§ PROBLEM DESCRIPTION
Print the passage of the film-scoring thread between "But then again, it's" and "of reasons for).", inclusive.

§ PAGE EXTRACT
───

I've just finished scoring a comedian movie and guess what, we have 3 other composers doing the same music for this film just because we have 15 days to complete the whole score. I already knew that this comedy movie music is gonna sound all over the place, disjointed and the music director confirmed it hahaha. 

Worst part is, the music director told me that one of the music cues i did was cut to another scene just because it fits the beginning of the scene and then jointed into the next potion of scene of my music cue. I was very very upset but you know what, i let it pass. Why? Because that what the "movie director" wants and at the end of the day, i earn his money and if any one asked me why the music is so badly cut, i'll just point the finger to the movie director for bad music sense. 

As you said this is your first paying gig. In my humble opinion, my suggestion is to bite the bullet and finish up your music cues. Earn his money, get your name out there and you will have more jobs coming in. 

But then again, it's up to you to pull out if you really feel that you need to.


----------



## Simon Ravn (Sep 1, 2014)

I have experienced quite a few weird and disturbing stuff going on between me, the director, the producer, the editors etc. that I have gotten used to it, and just accept that this is the way it is gonna be if I want to work in this business (the film one). 

I also have good and inspiring experiences - it really all depends on how the director and producer works and how comfortable and strongly they feel about their vision (if they have one). Usually, as pointed out by others already, the bad communication is spawned by the director/producer being insecure and not really knowing what they want/expect from you - and just as importantly, not being able to communicate it (which there can be a number of reasons for).

Basically, I have just decided to live with it - sometimes you end up with an "artistically embarrassing result", but the money is good, sometimes it is the opposite. So you have to decide how much you do this for the art and how much you do it for the business, and for staying in the business. 

Remember, even bad experiences can lead to good experiences later in your carreer - don't underestimate the effect your reputation can have upon getting gigs later on. If you get a reputation (possibly wrongfully) of being difficult to work with, it may very well affect whether or not you will have a carreer at all in the future.


----------



## Tatu (Sep 1, 2014)

He's probably just paying either one of you significantly less (or more) and doesn't want you to accidentally discuss about it. Getting offended is a great way to avoid any further discussion about getting in touch with the other guy. 8)

───

§ DATA SECTION
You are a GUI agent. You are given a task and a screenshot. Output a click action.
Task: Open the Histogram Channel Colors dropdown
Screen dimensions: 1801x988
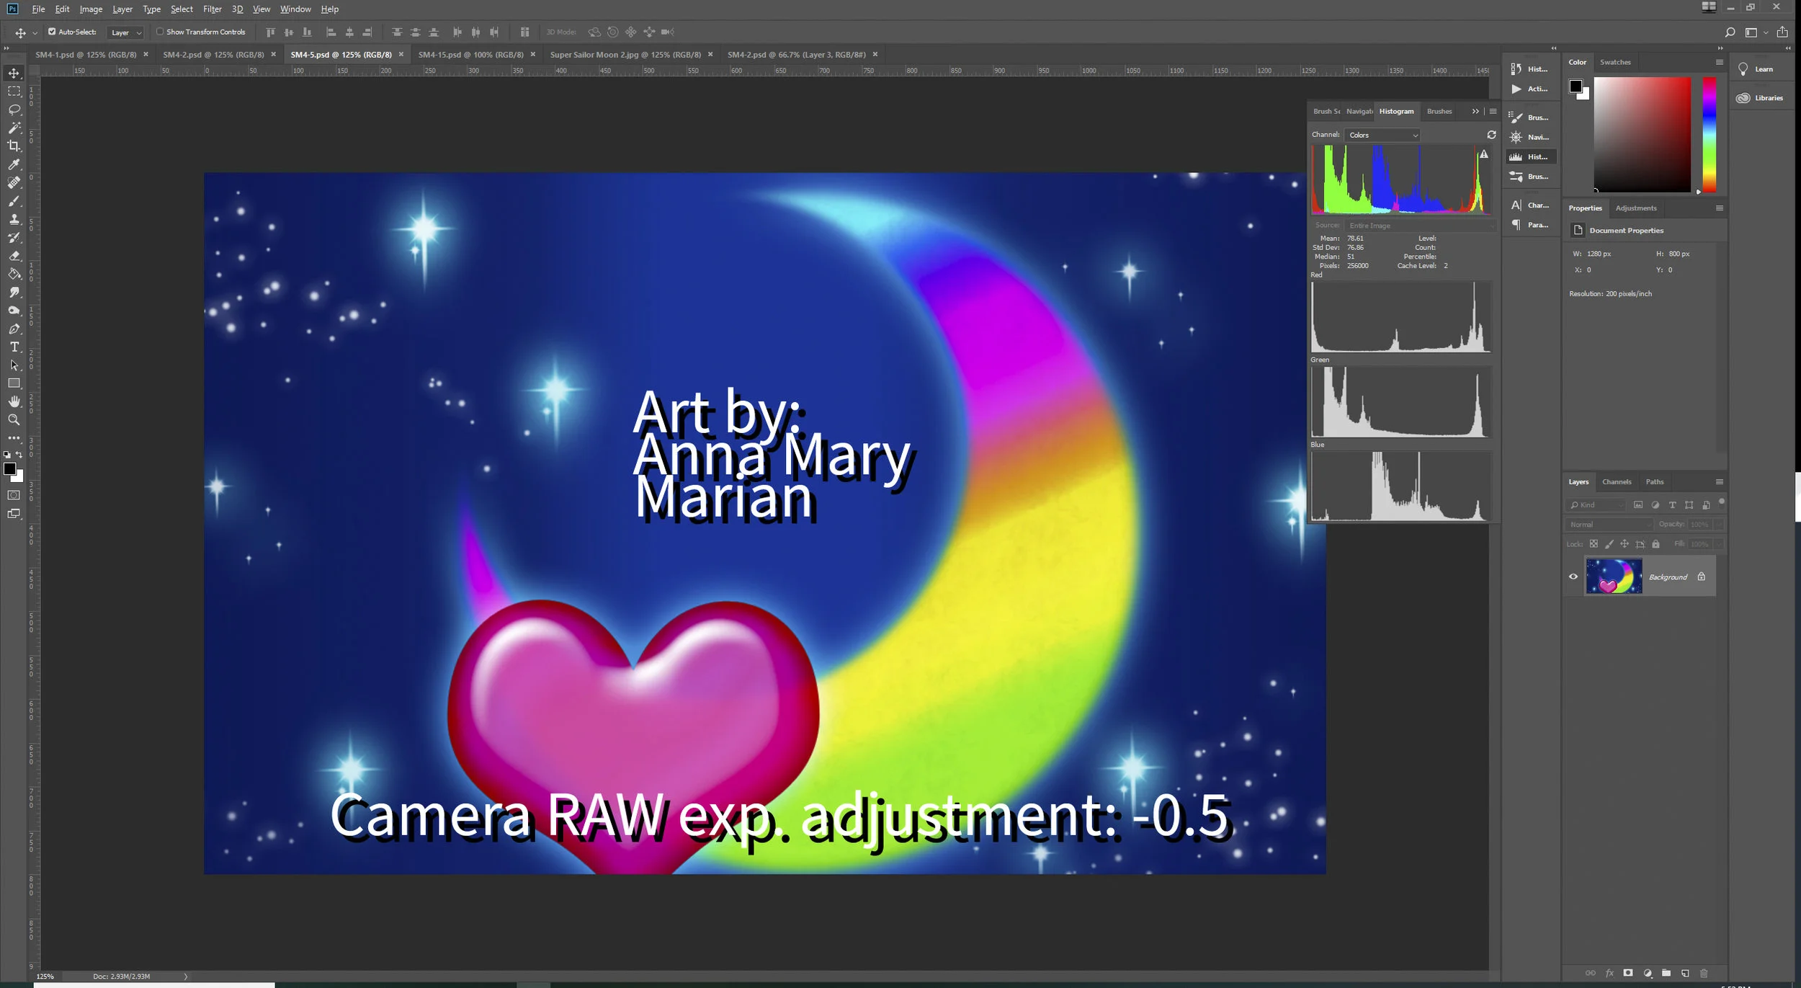coord(1382,135)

───

§ FINISHED EXERCISE
But then again, it's up to you to pull out if you really feel that you need to.


----------



## Simon Ravn (Sep 1, 2014)

I have experienced quite a few weird and disturbing stuff going on between me, the director, the producer, the editors etc. that I have gotten used to it, and just accept that this is the way it is gonna be if I want to work in this business (the film one). 

I also have good and inspiring experiences - it really all depends on how the director and producer works and how comfortable and strongly they feel about their vision (if they have one). Usually, as pointed out by others already, the bad communication is spawned by the director/producer being insecure and not really knowing what they want/expect from you - and just as importantly, not being able to communicate it (which there can be a number of reasons for).